A segunda a situação é de caráter econômico. Se a mãe não tem possibilidade alguma de manter-se na cidade em que está, pois não há como conseguir um emprego para sustentar seus próprios filhos e não conta com apoio de ninguém, o caminho natural seria escapar dessa situação. Ela pode decidir sair para uma outra cidade em que tenha recebido uma proposta de emprego, ou em que conte com possibilidades reais de recolocação no mercado de trabalho. A separação causou uma mudança profunda na situação e que demanda uma atitude para garantia de sobrevivência. Aqui também há uma tendência dos Tribunais em analisar a questão sob uma ótica relativamente favorável a quem viu-se compelido a mudar de cidade.

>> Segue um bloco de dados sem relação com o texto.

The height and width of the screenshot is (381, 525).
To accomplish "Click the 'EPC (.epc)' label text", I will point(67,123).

Tenho a guarda do meu filho posso mudar de país
 

Qual é a situação clássica de alienação parental na mudança de estado ou cidade?

Para finalizar a discussão, é preciso verificar a situação clássica de alienação parental. O que não pode acontecer é uma atitude deliberadamente voltada contra o pai, mas sem consequência prática ao bem estar dos filhos. Como exemplo, temos o caso da pessoa que se separa, tem as crianças consigo mas não quer que o outro genitor tenha contato com os filho. Em função disso escolhe sair na calada da noite e muda para um lugar distante, justamente para evitar o contato paterno. Esta é a definição clássica da Alienação parental, com consequências graves. É claro que nem toda análise é simplista assim, e é evidente que qualquer caso poderá gerar nuances positivas e negativas. Mas isso lhe dá uma ideia do que não é permitido e do que é justificável.

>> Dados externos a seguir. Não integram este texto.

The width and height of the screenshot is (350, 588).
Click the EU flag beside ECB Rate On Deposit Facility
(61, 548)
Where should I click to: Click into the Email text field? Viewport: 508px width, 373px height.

No seu caso específico, o melhor a fazer é consultar sempre um advogado antes de tomar uma atitude, mesmo porque os detalhes de sua situação – como visto – importam muito. Havendo necessidade de partida para outra cidade, o advogado poderá avaliar estrategicamente se o caso é de solicitar uma autorização judicial para a mudança ou de deixar que os eventos se desenrolem naturalmente para tomar uma atitude em juízo depois, provavelmente na situação de defesa contra a reação do outro genitor.

Alienação parental é algo sério que merece ser tratado com muito cuidado.

Quando a mãe tem a guarda do filho pode mudar de pais?

É necessário ingressar com uma ação judicial solicitando a permissão. Além disso, o genitor que irá residir em outro país com o filho deve comprovar a razão da mudança e dar garantias que a criança terá proteção integral na nova morada.

Quem tem a guarda pode sair do pais?

Mesmo que você tenha a guarda do seu filho, seja ela unilateral ou compartilhada, nas viagens internacionais o outro genitor precisa autorizar a viagem, expressamente, através de documento com firma reconhecida em cartório.

O que fazer se o pai não autoriza o filho morar fora?

Quando há negativa de autorização para a viajar é plenamente possível mover a Ação de Suprimento Judicial para viagem internacional de menor. Esse tipo de ação é muito comum e deve ser proposta na Vara de Infância e Juventude com pedido de tutela de urgência para deferimento do Alvará autorizativo.

Como levar o filho para morar no exterior?

Se a criança ou o adolescente morar no exterior, não precisa autorização, desde que comprove o local da residência, por meio de Atestado de Residência emitido há menos de dois anos por Repartição Consular Brasileira, e desde que viaje com um dos pais. Se não estiver com os pais, é preciso autorização destes.